8 mars : La société doit changer, et moi d’abord!
J’ai compté.
La semaine dernière, j’ai travaillé 41 heures.
Tu sais comment je le sais ?
Parce que j’ai compté !
J’ai compté parce qu’une de mes petites voix les moins sympas ne cesse de me répéter que je ne travaille pas assez. Que je ne fais pas suffisamment d’efforts, et que je ne mérite pas ce qui m’arrive. Alors pour contrer la voix, j’ai décidé de compter chaque minute passée à travailler. C’est un décompte un peu bancal parce que souvent je travaille 5 minutes par-ci et 1 heure par-là. Mais à la fin des 7 jours, ça donne 41 heures de travail.

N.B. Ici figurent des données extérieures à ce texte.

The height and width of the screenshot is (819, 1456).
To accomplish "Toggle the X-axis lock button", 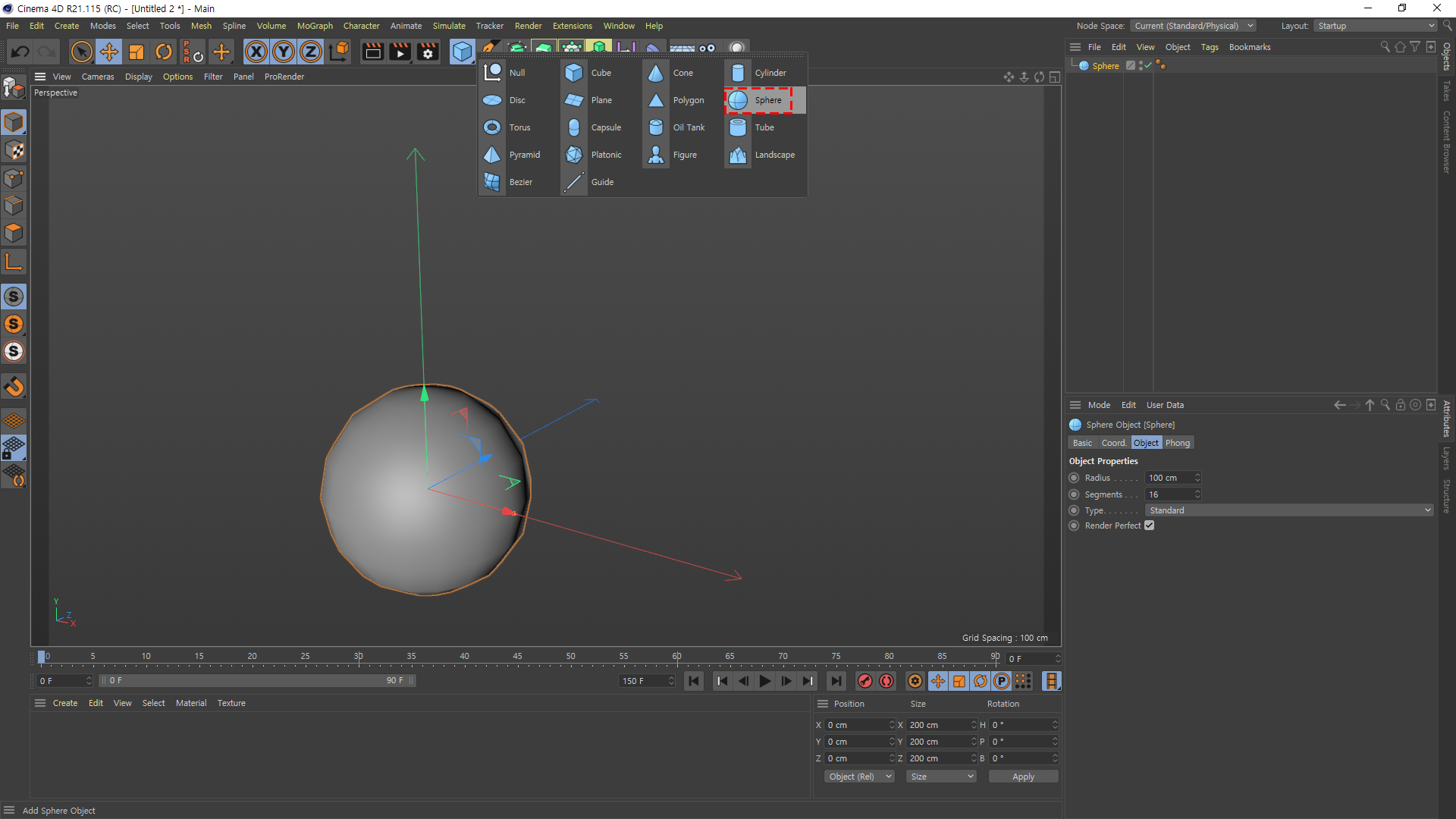I will coord(256,52).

On parlera des méthodes pour booster son estime de soi une prochaine fois. Pour l’heure, le résultat de mes calculs m’a amenée à des réflexions très en adéquation avec cette journée du 8 mars.
Dis-moi combien tu travailles.
41 heures, ça fait des journées de 8 heures.
Ça passe.
Sauf que…
- Je n’ai pas travaillé mercredi après-midi, parce que c’est la journée des enfants.
- J’ai les ai récupérés à 17H lundi et mardi. (8H30-17H)
- Ils ne sont pas allés à la cantine mardi et vendredi. (8H30-11H30/13H30-17H)
- Et tous les jours, bien sûr, j’ai lu des histoires, câliné, écouté, rigolé, partagé, joué (c’est la partie sympa), et puis j’ai fait à manger, du ménage, les courses, le taxi, beaucoup de rangement (mais ça ne se voit pas), les devoirs, des douches, de la médiation, et combien de machiiiiiiiiines ???!!! (C’est la partie moins sympa).
La semaine dernière, comme toutes les semaines, j’ai fait tout ça. C’est bien plus que ma seule part.
Et j’ai travaillé 41 heures, aussi.
Alors, pour que ça passe, j’ai bossé tard le soir, et surtout très très tôt le matin. J’ai ajouté des minutes, comme j’ai pu, à mes journées. Ce n’est pas une solution pérenne, j’en ai conscience.
M’enfin, d’où ça vient, ça?
Je sais bien ce que tu te dis, et je t’arrête tout de suite : je n’ai pas reçu une éducation conservatrice.
C’est mon père qui fait la cuisine, les courses, et pas mal de ménage. On le sait, parce que, comme tout homme qui se respecte, il passe son temps à faire la liste de tout ce qu’il a fait pour qu’on le félicite. (Que serait une newsletter féministe sans une petite pique sexiste, je te le demande ? ?) (N’empêche, ose dire que c’est faux ! ?)
Et je n’ai pas non plus épousé un monstre : mon mari n’est pas un macho, il n’est même pas contre le partage des tâches. Il fait, pas encore assez, et rarement sans me demander avant quoi ou comment faire, mais il fait.
Alors où est le problème?
Si cela ne me vient pas de mon éducation, alors c’est ancré bien plus profond, non ?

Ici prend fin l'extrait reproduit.